**Exercise brief**
Return each of the following records unchanged, copying every line word for word.

◆ ◆ ◆ ◆ ◆ ◆ ◆

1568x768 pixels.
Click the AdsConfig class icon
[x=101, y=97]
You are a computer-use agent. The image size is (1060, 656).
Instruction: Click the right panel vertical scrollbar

◆ ◆ ◆ ◆ ◆ ◆ ◆

**Reply**
1568x768 pixels.
Click the AdsConfig class icon
[x=101, y=97]
You are a computer-use agent. The image size is (1060, 656).
Instruction: Click the right panel vertical scrollbar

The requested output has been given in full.